Things They Don’t Teach Us In School: Who Is Pauli Murray?

The civil rights movement has been championed by several front-line figures. However, it is the work on thousands of others whose names are not in the spotlight that changed the course of history. That describes the life of the Reverend Dr. Pauli Murray (1910-1985).

Born in Baltimore, Anna Pauli Murray spent the early years of her life in Durham, North Carolina after her mother passed away and her father was committed to a mental hospital. An avid reader, Anna went on to become the editor-in-chief of her school newspaper, member of the debate club and a player on the basketball team. Although there were several opportunities for education in North Carolina, she decided to move to New York to get away from the segregated South. She shortened her name to Pauli to assume a more androgynous identify after graduating from Hunter College.  One day in 1940, she was arrested for disorderly conduct while traveling on an interstate bus trip in Richmond, Virginia. After challenging the constitutionality of segregating bus passengers, she went on to pursue law at Howard University.

It was at Howard where she took on a classroom debate one day regarding the Plessy v. Ferguson case, which established the “separate but equal” law that was the rule of the land. While being the only female in her law class, she debated that lawyers should challenge the “separate” argument instead of the “equal” one. Taking on a bet with her professor Spotswood Robinson for only ten bucks that Plessy would be overturned in 25 years, she was right as it took only ten years. During her last paper, she argued that segregation violated both the 13th and 14th Amendments of the Constitution. When Robinson went to work with a young lawyer named Thurgood Marshall to take on Jim Crow, he provided his team Murray’s paper. The same team that in 1954 argued Brown v. Board of Education.

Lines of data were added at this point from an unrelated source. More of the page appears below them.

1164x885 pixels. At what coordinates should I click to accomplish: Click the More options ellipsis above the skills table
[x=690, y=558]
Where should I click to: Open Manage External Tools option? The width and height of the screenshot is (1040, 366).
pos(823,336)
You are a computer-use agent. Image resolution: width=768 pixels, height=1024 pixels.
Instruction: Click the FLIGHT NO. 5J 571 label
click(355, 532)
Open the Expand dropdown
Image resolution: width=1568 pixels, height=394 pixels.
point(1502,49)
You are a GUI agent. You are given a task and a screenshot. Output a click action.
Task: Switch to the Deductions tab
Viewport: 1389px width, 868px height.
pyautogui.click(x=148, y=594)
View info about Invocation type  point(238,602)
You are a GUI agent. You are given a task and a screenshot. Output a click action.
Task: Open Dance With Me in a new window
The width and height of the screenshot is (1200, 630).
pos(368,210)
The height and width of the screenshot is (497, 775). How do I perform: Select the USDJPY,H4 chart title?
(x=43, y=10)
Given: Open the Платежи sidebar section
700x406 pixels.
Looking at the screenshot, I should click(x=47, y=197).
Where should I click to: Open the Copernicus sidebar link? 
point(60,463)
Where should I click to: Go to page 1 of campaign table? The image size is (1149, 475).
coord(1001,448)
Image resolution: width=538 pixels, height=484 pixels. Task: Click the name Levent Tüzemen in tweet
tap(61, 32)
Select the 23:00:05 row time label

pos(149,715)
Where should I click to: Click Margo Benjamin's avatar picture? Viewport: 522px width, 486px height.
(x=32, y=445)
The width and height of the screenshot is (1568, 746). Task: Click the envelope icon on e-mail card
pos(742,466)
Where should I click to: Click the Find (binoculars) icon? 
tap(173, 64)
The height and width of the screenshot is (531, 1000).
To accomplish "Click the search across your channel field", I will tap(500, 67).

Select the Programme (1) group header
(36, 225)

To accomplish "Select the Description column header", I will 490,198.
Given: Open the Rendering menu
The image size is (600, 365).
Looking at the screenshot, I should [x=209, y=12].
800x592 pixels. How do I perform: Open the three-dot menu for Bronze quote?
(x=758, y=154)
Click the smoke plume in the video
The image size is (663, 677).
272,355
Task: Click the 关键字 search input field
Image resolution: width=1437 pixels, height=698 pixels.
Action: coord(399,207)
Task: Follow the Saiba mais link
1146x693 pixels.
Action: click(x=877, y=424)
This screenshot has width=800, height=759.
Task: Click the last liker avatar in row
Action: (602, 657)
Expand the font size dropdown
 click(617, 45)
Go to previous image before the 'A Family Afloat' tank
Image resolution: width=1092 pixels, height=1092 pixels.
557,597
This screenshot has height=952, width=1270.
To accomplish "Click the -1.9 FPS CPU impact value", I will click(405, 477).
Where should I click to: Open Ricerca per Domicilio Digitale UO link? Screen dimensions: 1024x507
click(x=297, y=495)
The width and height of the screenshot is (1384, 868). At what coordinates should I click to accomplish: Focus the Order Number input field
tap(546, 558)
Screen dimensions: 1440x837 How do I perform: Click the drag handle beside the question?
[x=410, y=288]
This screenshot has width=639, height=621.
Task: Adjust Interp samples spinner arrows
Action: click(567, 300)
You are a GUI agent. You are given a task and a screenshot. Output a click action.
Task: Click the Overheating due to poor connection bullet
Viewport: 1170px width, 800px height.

However, that was only one of the many contributions that Murray had to the civil rights issue, as she was an advocate for integration by organizing sit-ins and encouraged her Howard classmates prior to the Freedom Summer of 1964 to recruit white graduates to join them in the crusade for justice. In addition, she helped Betty Friedan to find the National Organization of Women. She not only wrote the argument that helped overturn Plessy v. Ferguson, she also co-wrote a law review article used by a young Ruth Bader Ginsberg to convince the Supreme Court that the Equal Protection Clause applies to women. Her published work, States’ Laws on Race and Color, is considered by many to be the “bible of civil rights work.”

Continuing to work in universities during the latter years of her life, in 1977 she became the first African American woman to be ordained as an Episcopal priest in Washington DC. Rev. Dr. Pauli Murray passed away in 1985 of pancreatic cancer. Her legacy is one that has impacted several others, and continues to do so to this day.